What you have to do :: Write the full listing out again, word for word, but omit the pictures.
[Opening Information given section]
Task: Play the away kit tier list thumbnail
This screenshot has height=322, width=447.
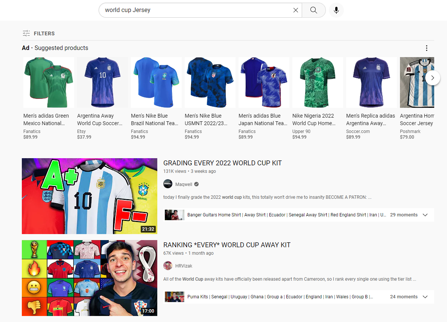Action: click(x=90, y=278)
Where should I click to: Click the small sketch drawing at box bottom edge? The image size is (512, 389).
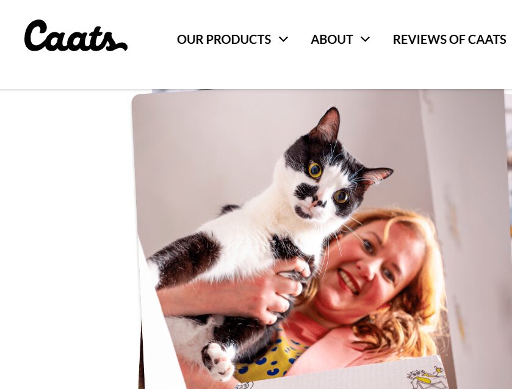point(244,385)
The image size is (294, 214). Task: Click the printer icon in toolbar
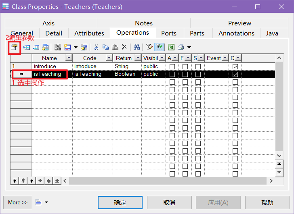click(181, 47)
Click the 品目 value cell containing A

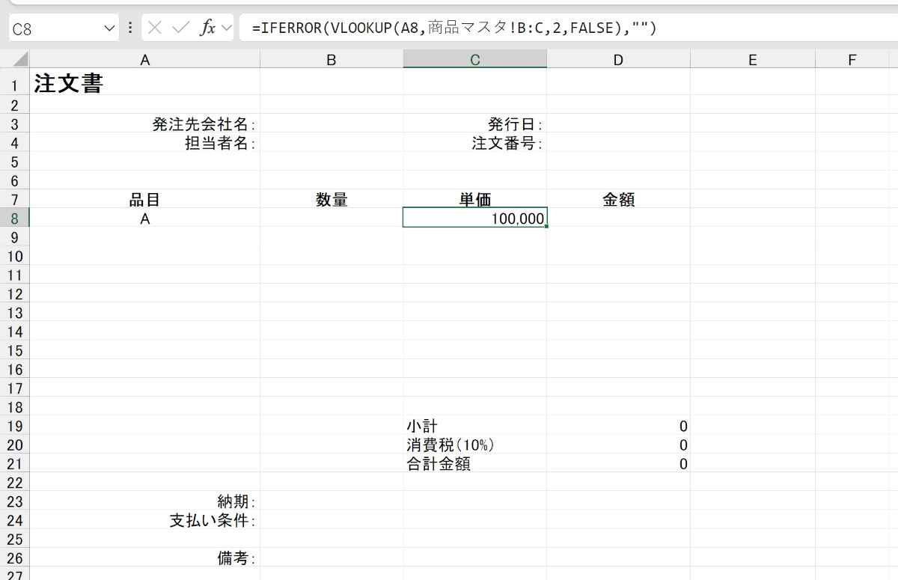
[Closing Information given section]
Response to this task ::
Task: Play the away kit tier list thumbnail
This screenshot has height=322, width=447.
Action: click(x=90, y=278)
Where should I click to: Click the small sketch drawing at box bottom edge? The image size is (512, 389).
point(244,385)
The image size is (294, 214). Task: Click the printer icon in toolbar
click(181, 47)
Click the 品目 value cell containing A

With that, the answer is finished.